Baku, Azerbaijan, May 8
By Leman Zeynalova – Trend:
S&P Global Ratings affirmed its 'BB-/B' long- and short-term foreign and local currency sovereign credit ratings on the government of Georgia. The outlook is stable.
“The affirmation reflects our expectation that our ratings on Georgia will continue to be supported by the country's relatively strong institutional arrangements and fiscal position, with net general government debt below 40 percent of GDP for 2017-2020,” said the report from S&P.
The ratings are primarily constrained by income levels--which remain low in a global comparison--and balance of payments vulnerabilities, including Georgia's import dependence, high current account deficits, and sizable external debt, according to the report.
“We also believe that the ratings remain constrained by the limited monetary policy flexibility, owing to Georgia's shallow domestic capital markets and high levels of dollarization,” said the rating agency’s analysts. “In our view, Georgia's economic policies and institutional arrangements remain among the strongest.”
S&P expects that the planned implementation of reforms, recent signature of free-trade agreements with the EU and China, and the strengthening of growth of Georgia's key trading partners (including Russia and Azerbaijan) should support economic acceleration.
“We expect headline growth of 3.5 percent this year, followed by gradual improvement toward a 5 percent growth rate in 2019,” said the report.

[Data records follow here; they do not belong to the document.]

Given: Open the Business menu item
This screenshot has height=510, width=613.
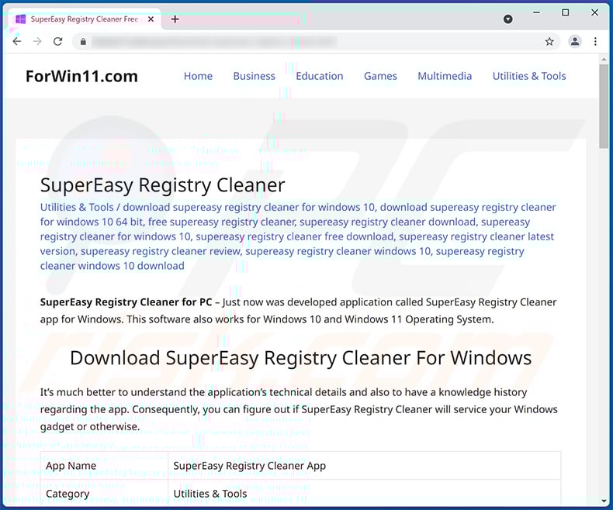Looking at the screenshot, I should (x=254, y=76).
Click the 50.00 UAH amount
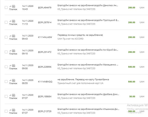 point(132,97)
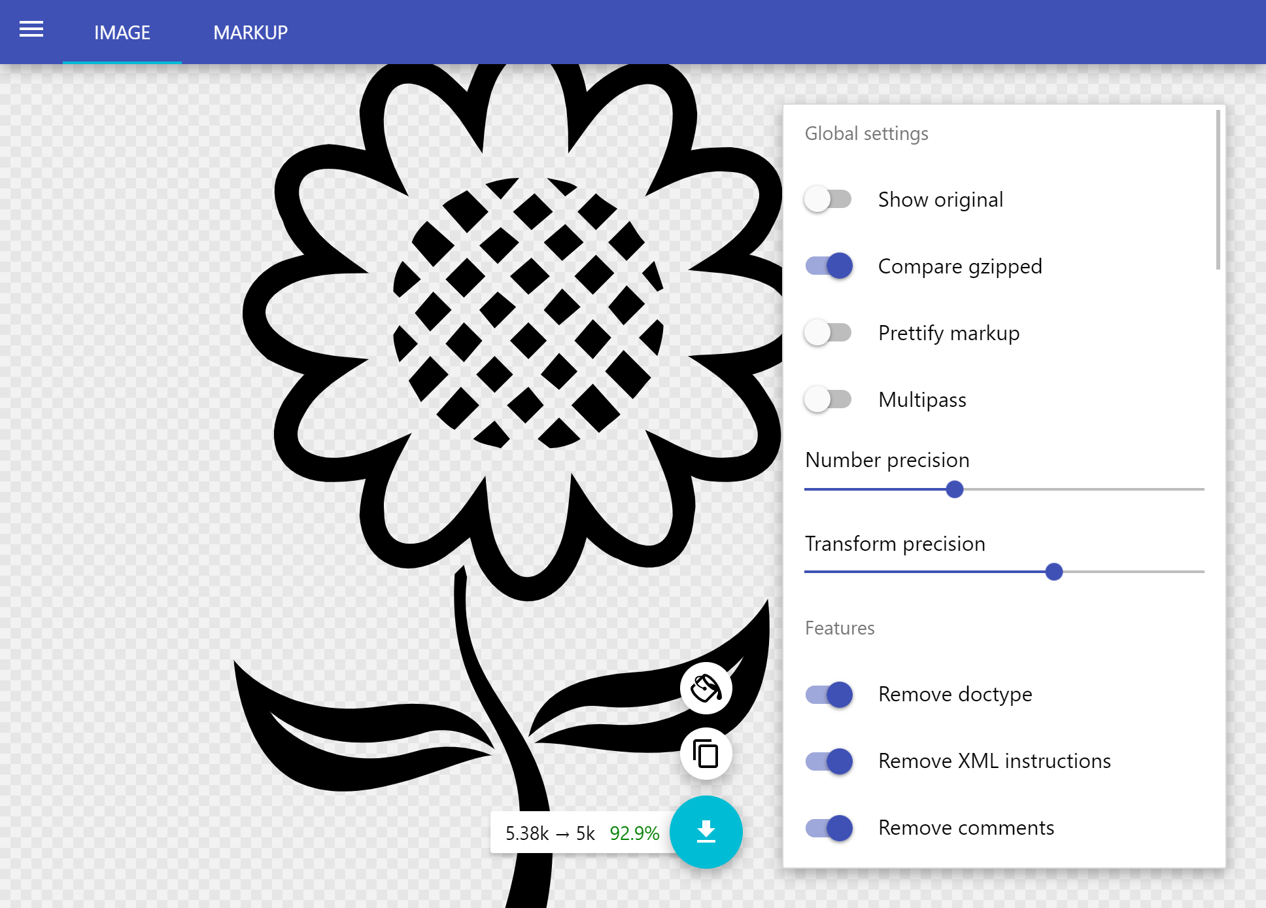1266x908 pixels.
Task: Switch to the MARKUP tab
Action: (250, 32)
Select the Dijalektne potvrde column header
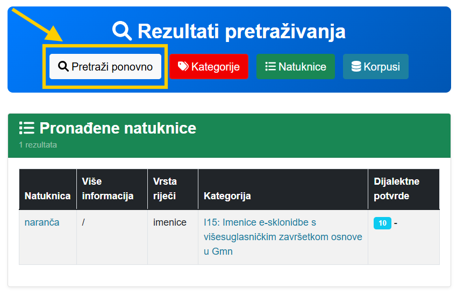 pos(397,188)
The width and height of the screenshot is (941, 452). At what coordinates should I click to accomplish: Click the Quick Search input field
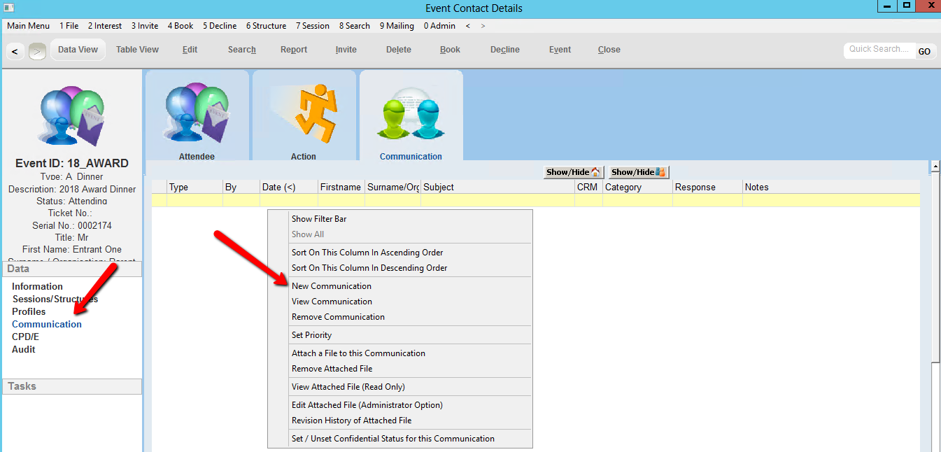(x=878, y=50)

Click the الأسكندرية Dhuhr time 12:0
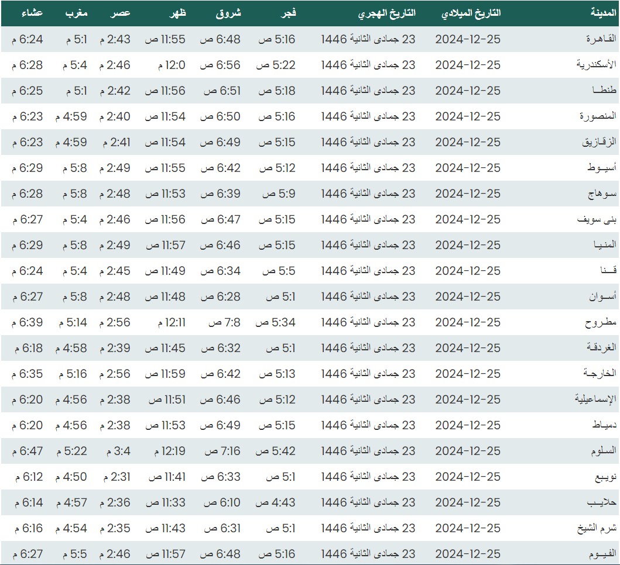pos(172,65)
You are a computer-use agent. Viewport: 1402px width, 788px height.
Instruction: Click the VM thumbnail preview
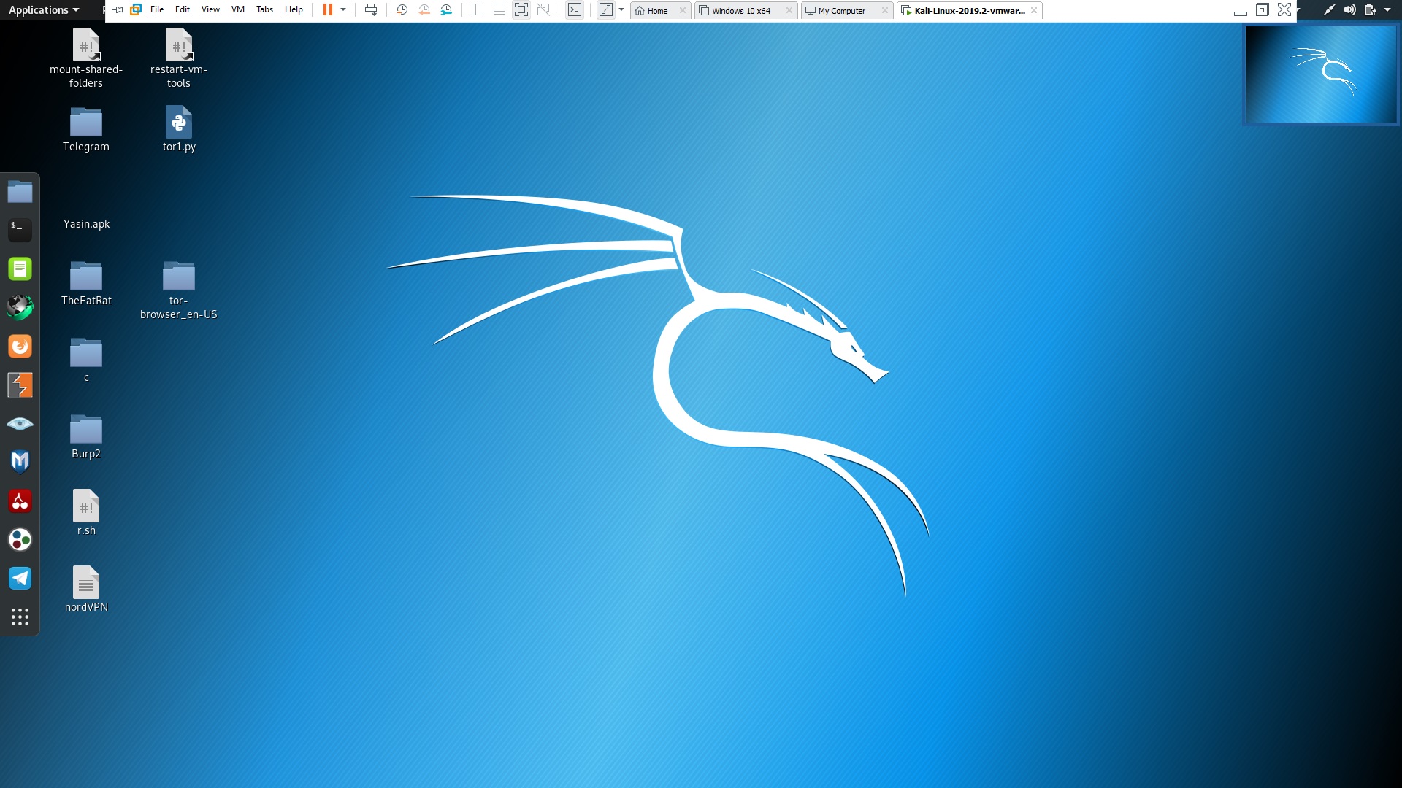pyautogui.click(x=1320, y=74)
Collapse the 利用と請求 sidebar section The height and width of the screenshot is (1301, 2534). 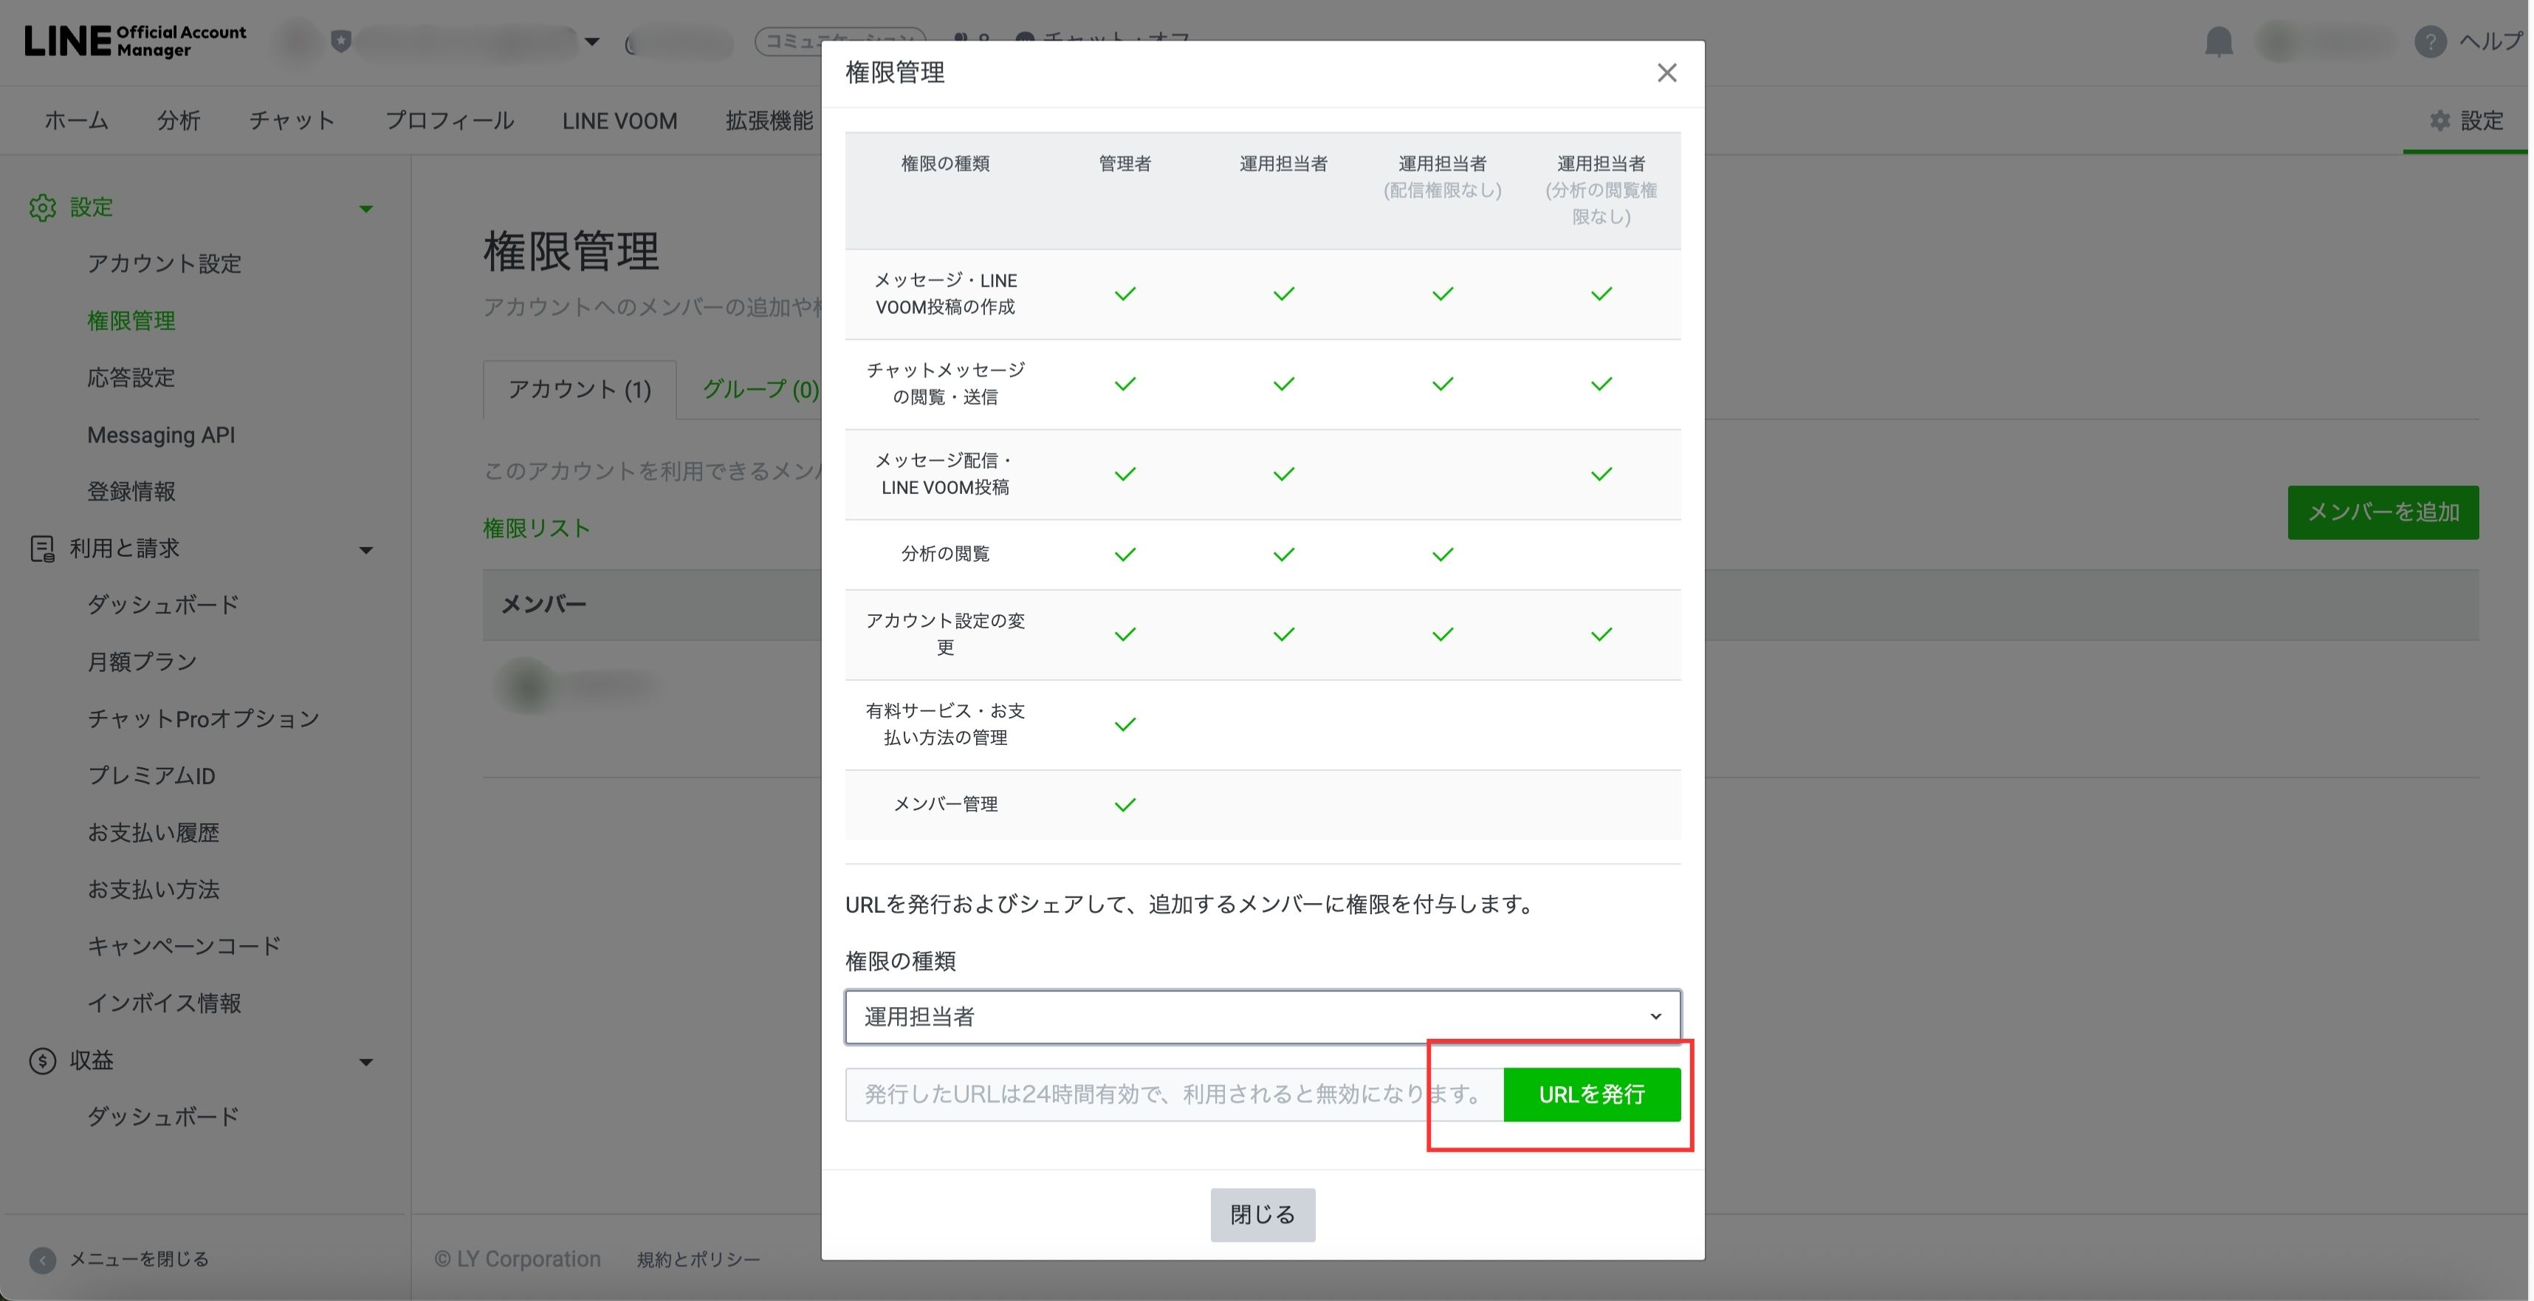tap(366, 550)
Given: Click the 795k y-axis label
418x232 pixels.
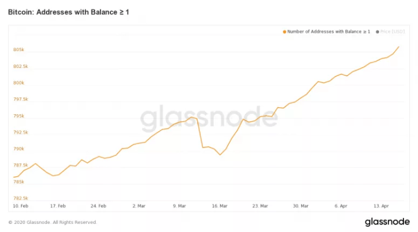Looking at the screenshot, I should 18,116.
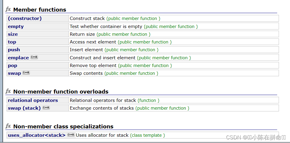
Task: Click fx icon beside Non-member class specializations
Action: [x=8, y=126]
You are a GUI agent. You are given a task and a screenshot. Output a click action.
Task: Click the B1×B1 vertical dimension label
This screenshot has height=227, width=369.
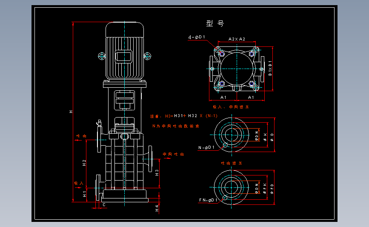[x=270, y=68]
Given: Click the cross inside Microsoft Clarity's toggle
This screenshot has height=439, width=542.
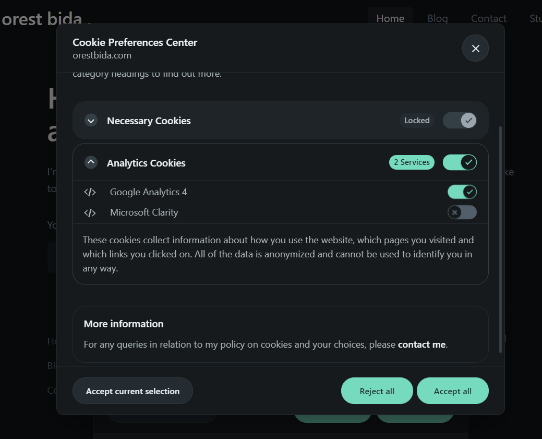Looking at the screenshot, I should (456, 212).
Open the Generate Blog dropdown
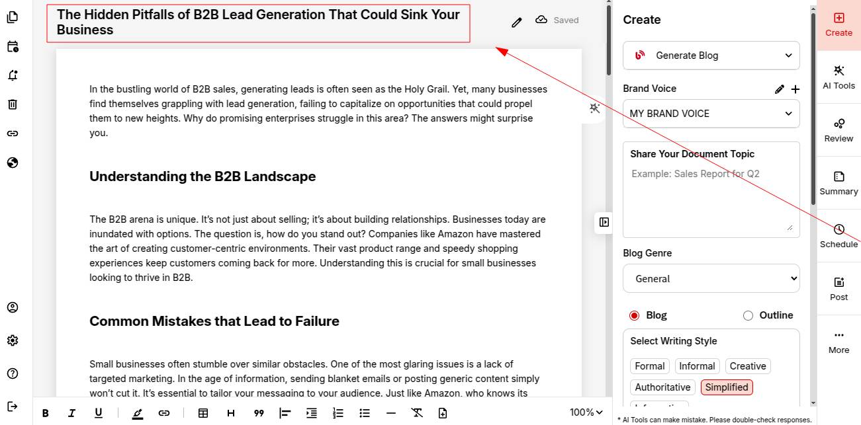 coord(711,56)
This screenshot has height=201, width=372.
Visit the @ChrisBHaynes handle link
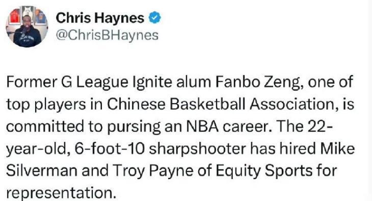(107, 35)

Other factors supporting growth in Georgia include strong investment dynamics expected over the next two years, underpinned by a number of public and private projects, including in the energy and tourism
sectors and recovering consumption supported by moderate inflation levels, more stable Georgian lari exchange rate, and domestic credit growth, according to the rating agency.
“At the same time, we expect Georgia's per capita income levels will remain modest throughout our four-year forecast horizon, largely reflecting the country's narrow economic base and the prevalence of exporting low value-added goods,” said the report.